In August, Edinburgh University Press released “Contemporary Issues in Islam” by Asthma Afsaruddin (Indiana University). The publisher’s description follows:
Key ‘hot-button’ contemporary issues in Islam, often at the centre of public scrutiny, are the focus of this book. By placing the discussion of topics such as the Shari’a, jihad, the caliphate, women’s status and interfaith relations within a longer historical framework, Contemporary Issues in Islam reveals their multiple interpretations and contested applications over time.
Most public – and occasionally academic – discourses in the West present the Islamic tradition as unchanging and therefore unable to respond to the modern world. Such an ahistorical approach can foster the belief that Muslim-majority and Western societies are destined to clash. This book reveals instead the diversity and transformations within Islamic thought over time. Focusing on this internal diversity permits us to appreciate the scriptural and intellectual resources available within the Islamic tradition for responding to the challenges of modernity, even as this tradition interrogates and shapes modernity itself.
In February, I.B.Tauris will release “Twenty-first Century Jihad: Law, Society and Military Action” by Elisabeth Kendall (University of Oxford) and Ewan Stein (University of Edinburgh). The publisher’s description follows:
The term ‘jihad’ has come to be used as a byword for fanaticism and Islam’s allegedly implacable hostility towards the West. But, like other religious and political concepts, jihad has multiple resonances and associations, its meaning shifting over time and from place to place.

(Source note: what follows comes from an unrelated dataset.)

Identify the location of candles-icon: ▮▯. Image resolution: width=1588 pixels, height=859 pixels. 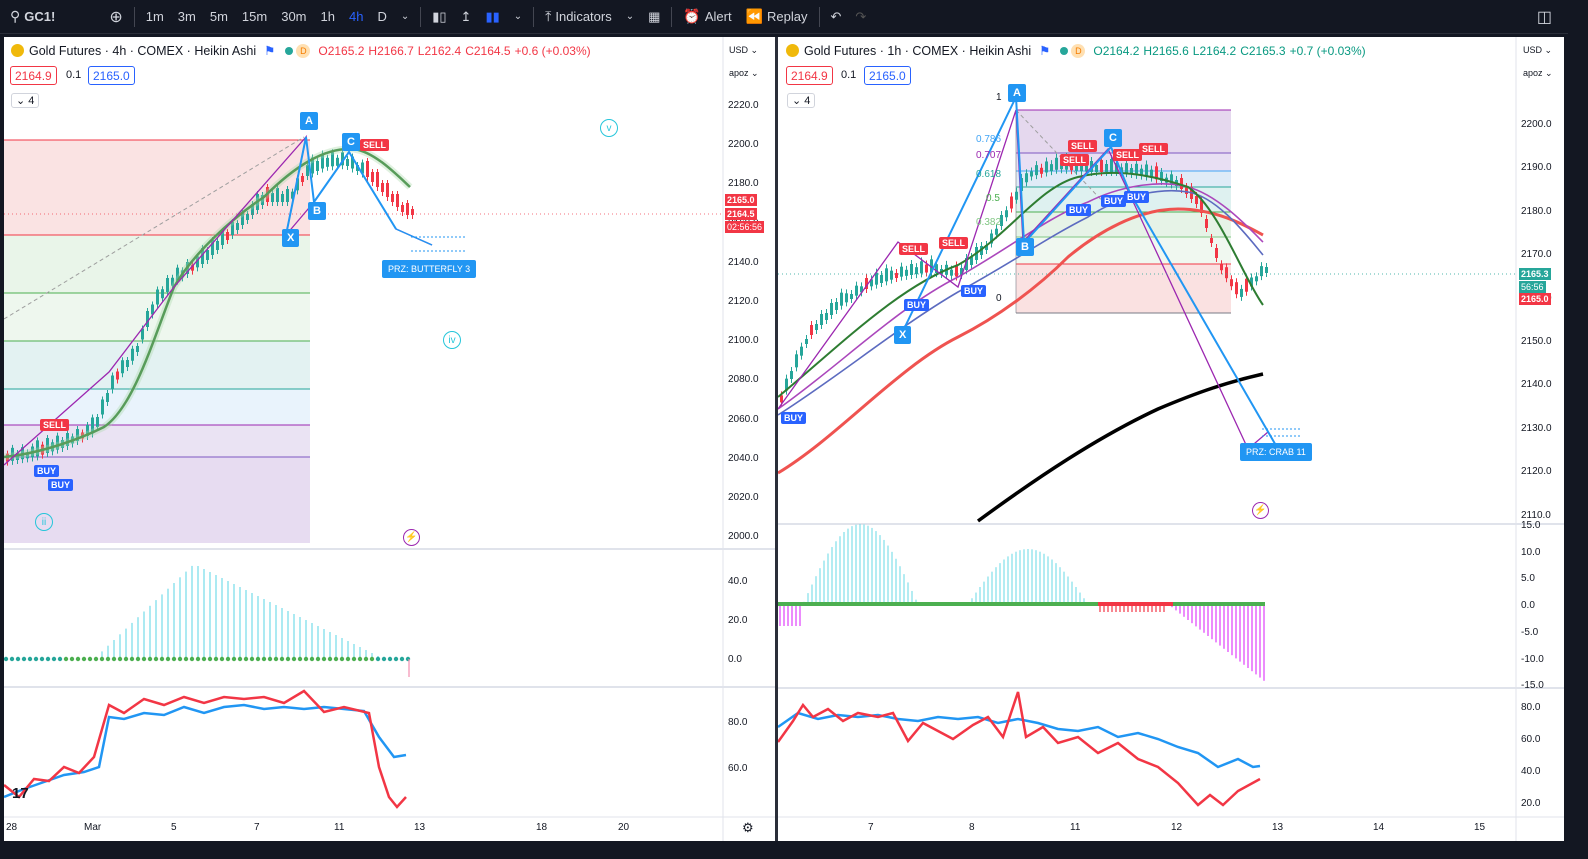
(440, 16).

Jihad has referred to movements of internal reform, spiritual struggle and self-defence as much as to ‘holy war’. And among Muslim intellectuals, the meaning and significance of jihad remain subject to debate and controversy. With this in mind, Twenty-First Century Jihad examines the ways in which the concept of jihad has changed, from its roots in the Qur’an to its usage in current debate. This book explores familiar modern political angles, and touches on far less commonly analysed instances of jihad, incorporating issues of law, society, literature and military action. As this key concept is ever-more important for international politics and security studies, Twenty-First Century Jihad contains vital analysis for those researching the role of religion in the modern world.